3rd Annual Report of Effect of Nearly Nonstop Selftests on my Crucial MX500 SSD
EXECUTIVE SUMMARY
The selftests regime has been running for three years. It continues to be effective at reducing the SSD's buggy Write Amplification, and there are no signs of any negative consequences (other than slightly increased power consumption due to the SSD not entering the "idle" low power mode).
During the three years of the selftests regime, WAF has been 3.25.

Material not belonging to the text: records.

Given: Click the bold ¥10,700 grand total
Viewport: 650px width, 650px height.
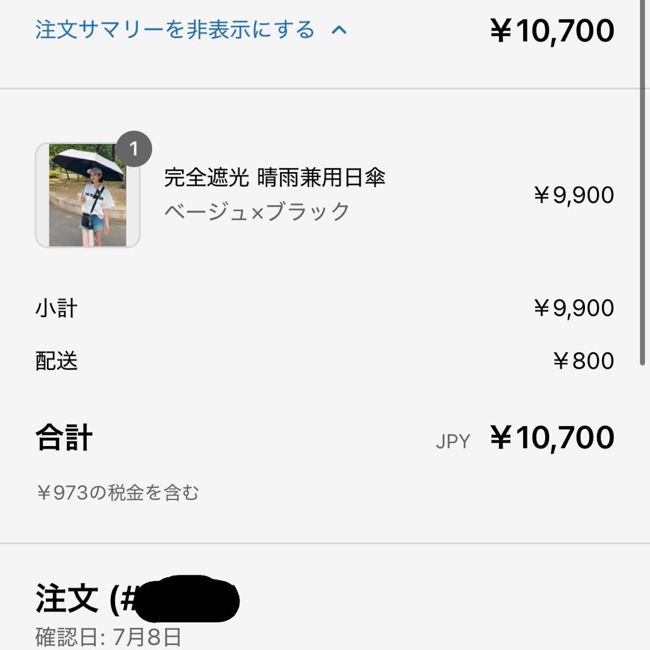Looking at the screenshot, I should point(553,438).
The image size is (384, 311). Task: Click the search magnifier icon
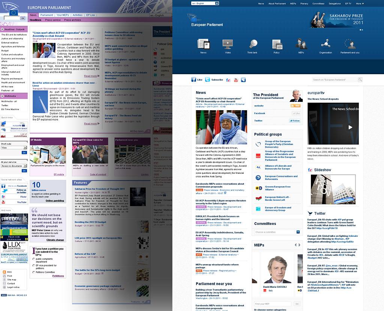(x=360, y=80)
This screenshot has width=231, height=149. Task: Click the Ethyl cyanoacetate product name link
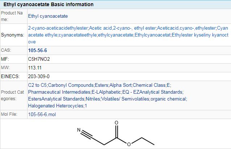tap(47, 16)
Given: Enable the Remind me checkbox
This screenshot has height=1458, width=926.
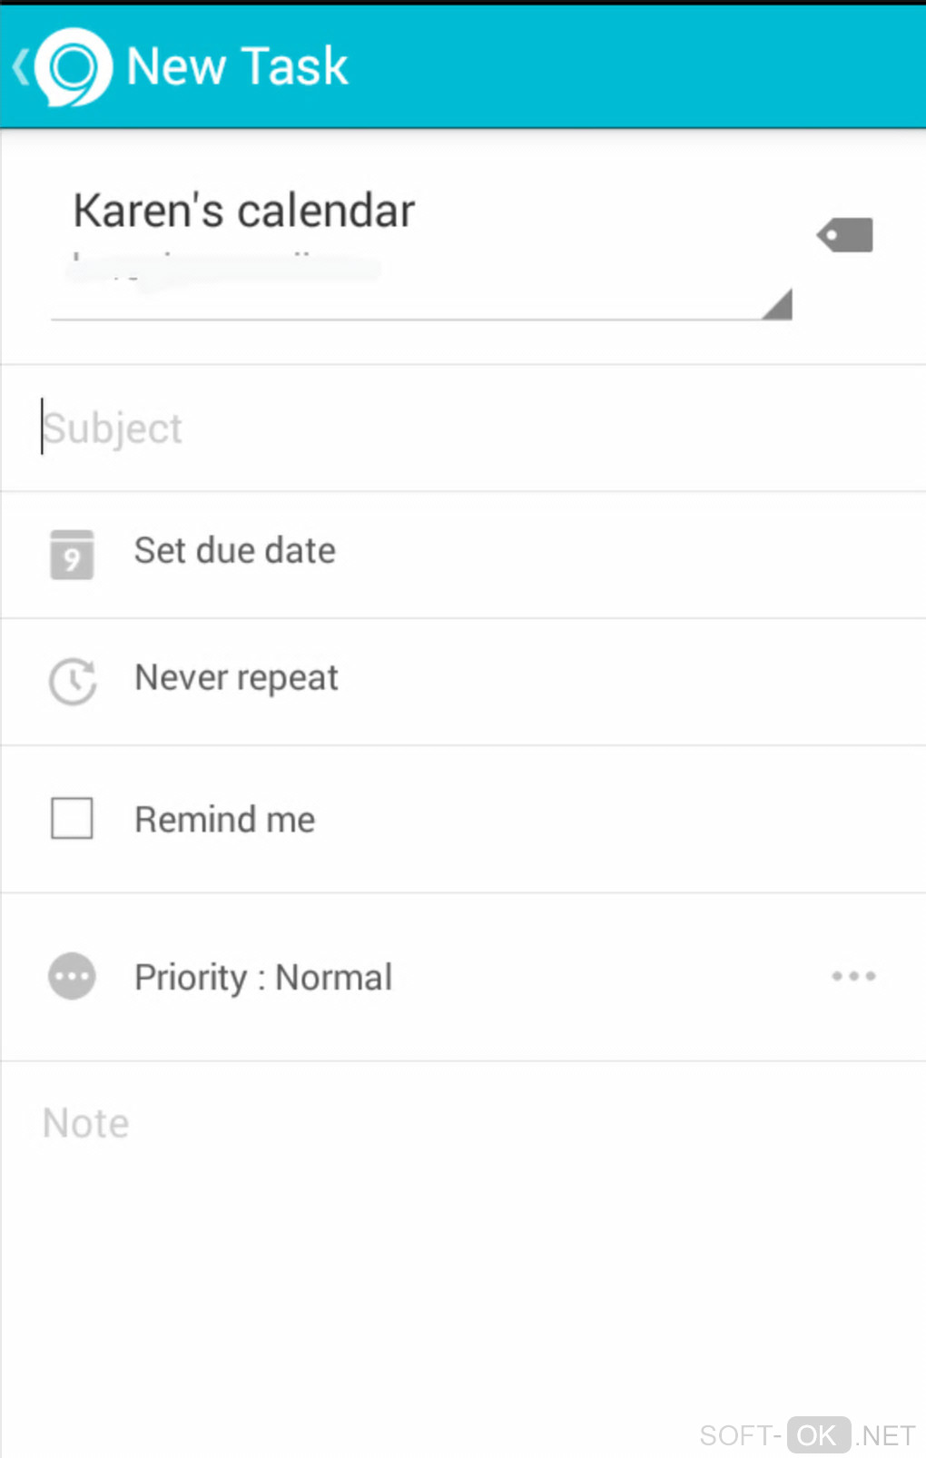Looking at the screenshot, I should pyautogui.click(x=72, y=818).
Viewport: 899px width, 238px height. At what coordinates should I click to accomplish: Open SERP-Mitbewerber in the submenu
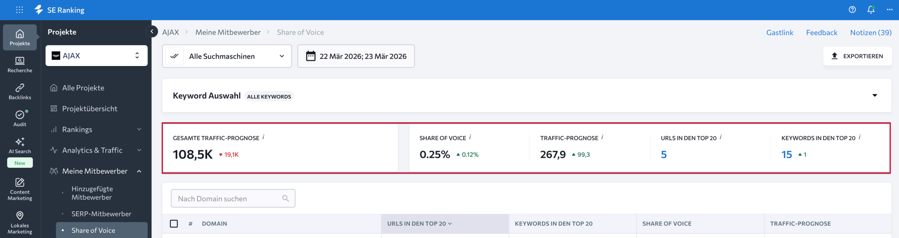coord(101,214)
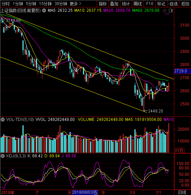Open F10 company info
Screen dimensions: 191x195
coord(150,4)
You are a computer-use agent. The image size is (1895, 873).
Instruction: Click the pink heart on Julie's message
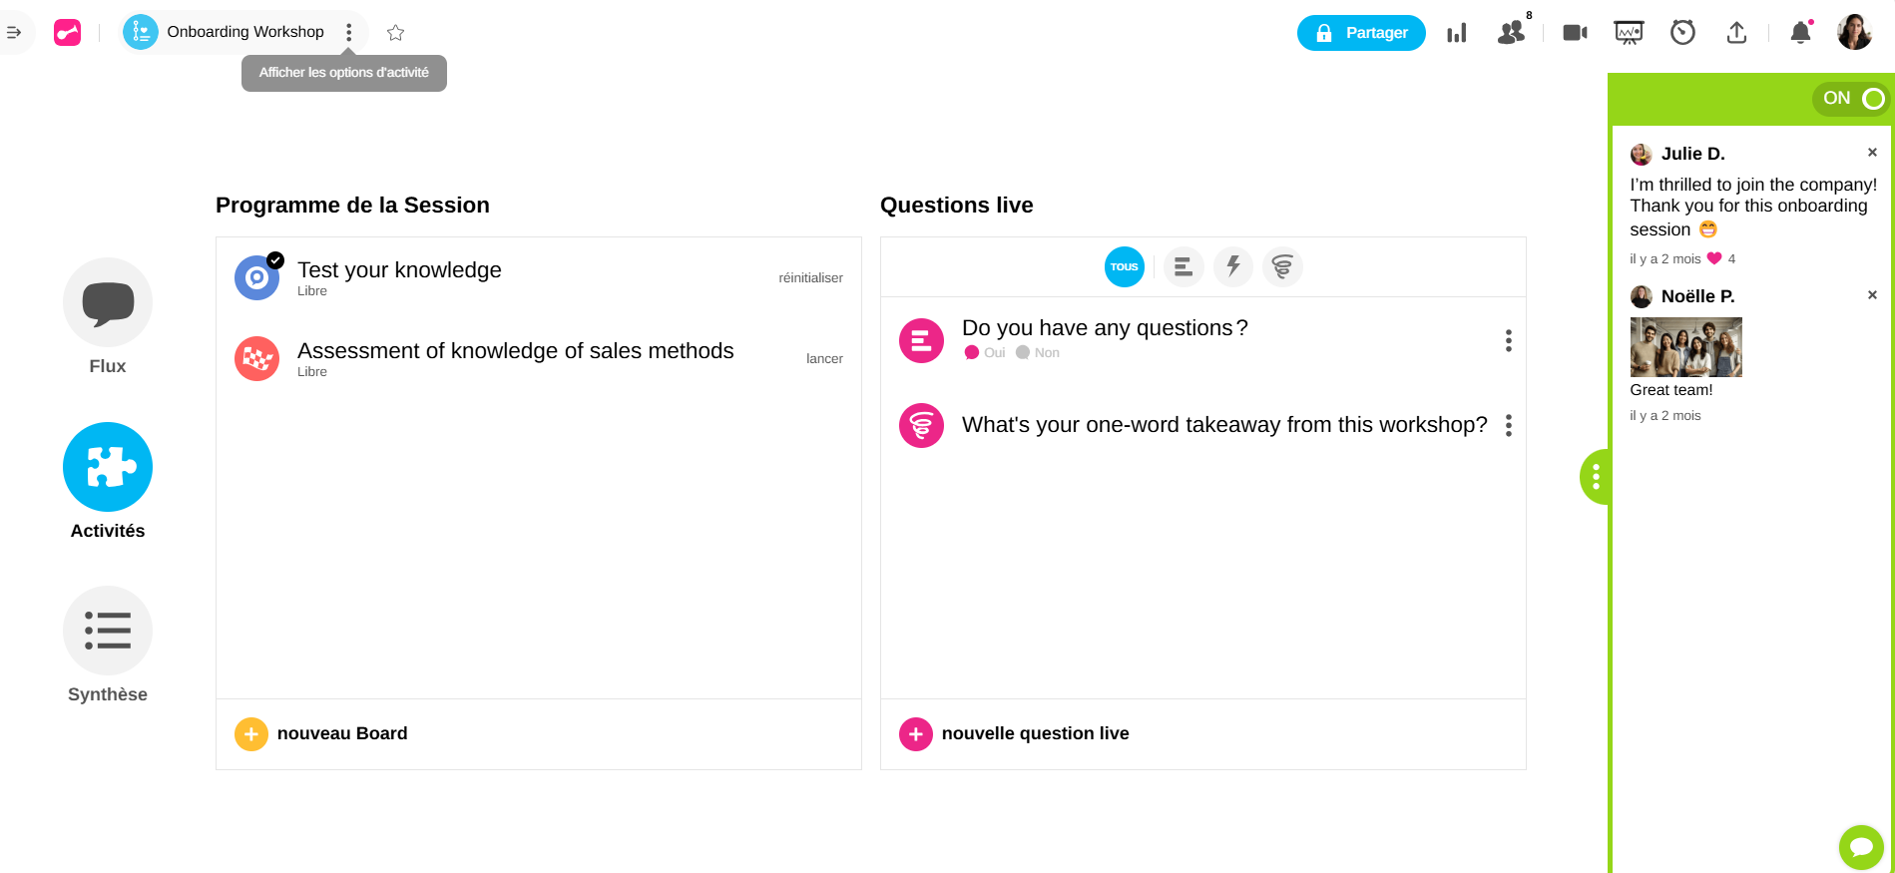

During these three years, Remaining Life has decreased by 4.87% (from 92.2% to 87.33%). Extrapolating from these three years, Remaining Lifetime (RLT) is now 54 years. Extrapolating instead from the 5 weeks prior to the start of the selftests regime (1/15/2020 to 2/22/2020), RLT was 5 years on 2/22/2020, and would presumably now be about 2 years. (Death soon after the 5 year warranty expires. Coincidence?)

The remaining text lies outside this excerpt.